English abstract: Pas de deux with a theological legacy. Jürgen Habermas on David Hume and Immanuel Kant
In his latest opus magnum, Jürgen Habermas reconsiders the history of philosophy from a peculiar perspective: the true and unique nature of philosophy is shown to have been given shape in philosophy’s dispute with Christian theology. This article reviews Habermas’ chapter on the Enlightenment, in which Habermas casts David Hume and Immanuel Kant dancing their own pas de deux with that theological legacy. After having sketched the historical scripts in which Hume and Kant are involved by Habermas, I will critically assess the author’s claim that while Hume ends up refusing the dance and (hence) betraying (enlightened) philosophy’s nature, Kant accepts and transforms the heritage, yet ends up failing to give his pas de deux a genuine modern and enlightened twist.

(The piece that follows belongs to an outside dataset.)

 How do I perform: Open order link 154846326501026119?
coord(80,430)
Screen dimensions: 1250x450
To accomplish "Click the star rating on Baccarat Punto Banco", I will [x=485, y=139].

* Paul Cobben – ”Habermas’ receptie van het denken van Hegel en Marx in Auch eine Geschichte der Philosophie”
English abstract: Habermas’s reception of Hegel’s and Marx’s thinking in Auch eine Geschichte der Philosophie
According to Habermas, Hegel has contributed to the development of the paradigm of speech-philosophy insofar as he transformed Kant’s noumenal subject into a free subject that is related to the lifeworld. By interpreting the unity of the lifeworld by means of a philosophical conceptualization of the religious cultus, however, he re-introduces a metaphysical approach in philosophy. Habermas praises Marx because he made this metaphysical approach of the lifeworld undone. His economic determinism, however, cannot be reconciled with the free subject. Habermas’s Hegel-reception is criticized because it misunderstands Hegel’s attempt to conceptualize why it is possible at all to realize freedom in the lifeworld; his Marx-reception is criticized because it ignores that freedom for Marx is only the result of the communist revolution.